**Your task**
Convert all of the following lines into a Markdown table with two columns, "Row" and "Line," and number each row. Leave out any blank lines.

Item-finding lines
━━━

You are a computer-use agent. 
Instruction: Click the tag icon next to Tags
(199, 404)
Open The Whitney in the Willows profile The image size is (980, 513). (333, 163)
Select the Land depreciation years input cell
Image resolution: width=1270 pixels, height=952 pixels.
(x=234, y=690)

━━━

**Expected output**
| Row | Line |
|---|---|
| 1 | You are a computer-use agent.  |
| 2 | Instruction: Click the tag icon next to Tags |
| 3 | (199, 404) |
| 4 | Open The Whitney in the Willows profile The image size is (980, 513). (333, 163) |
| 5 | Select the Land depreciation years input cell |
| 6 | Image resolution: width=1270 pixels, height=952 pixels. |
| 7 | (x=234, y=690) |